*** Opening of PROVIDED RECORDS ***

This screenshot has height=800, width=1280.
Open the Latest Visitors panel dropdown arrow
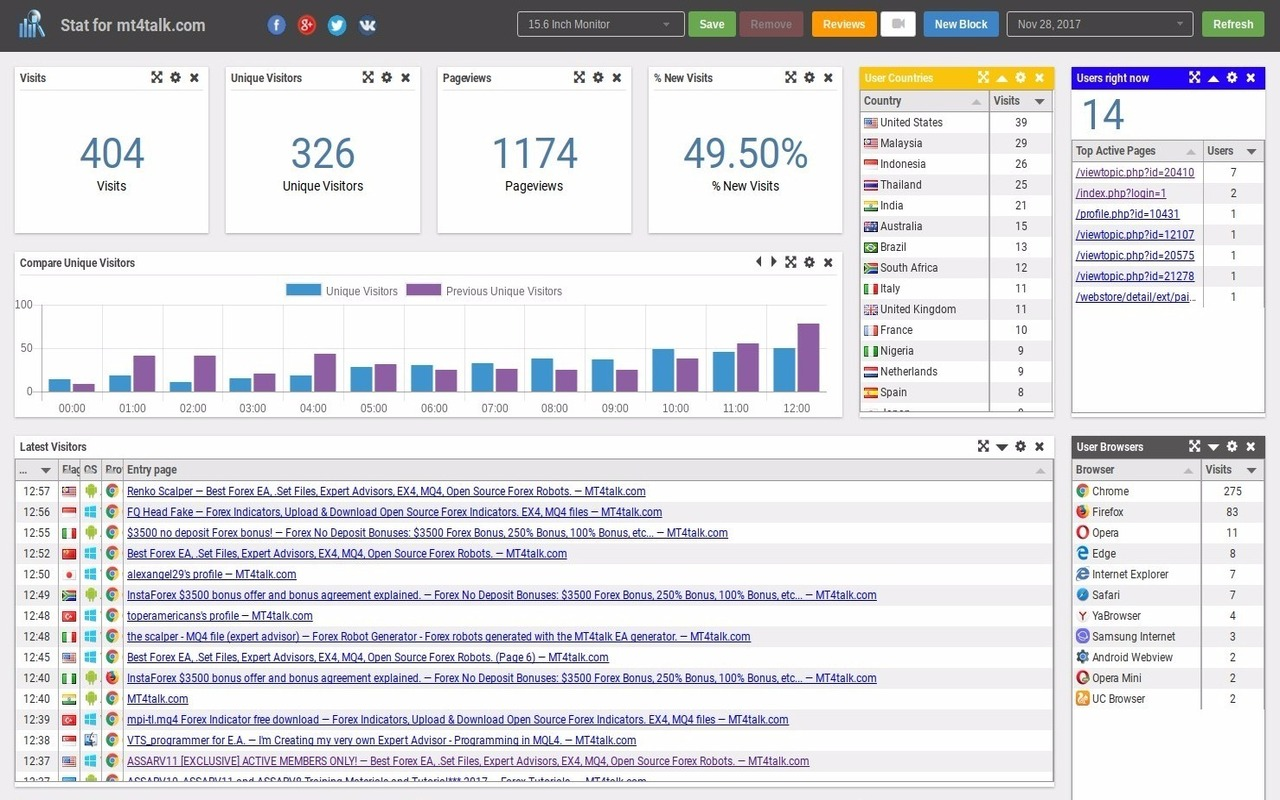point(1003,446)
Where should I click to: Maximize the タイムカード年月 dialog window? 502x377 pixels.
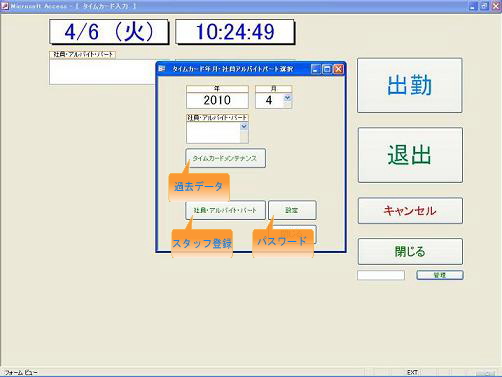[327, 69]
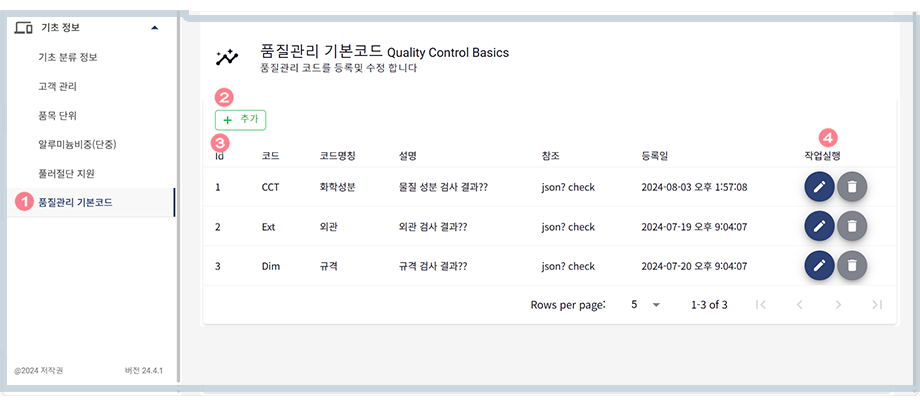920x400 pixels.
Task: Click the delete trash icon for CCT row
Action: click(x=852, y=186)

*** Close of PROVIDED RECORDS ***

▶ **EXERCISE DETAILS**
What must be output is the exact run of lines from the one holding "Where should I" through the end of the entries above, both ends included, minus the pictures.

▶ **OUTPUT BELOW**
Where should I click to: Maximize the タイムカード年月 dialog window? 502x377 pixels.
[327, 69]
920x400 pixels.
Task: Click the delete trash icon for CCT row
Action: click(x=852, y=186)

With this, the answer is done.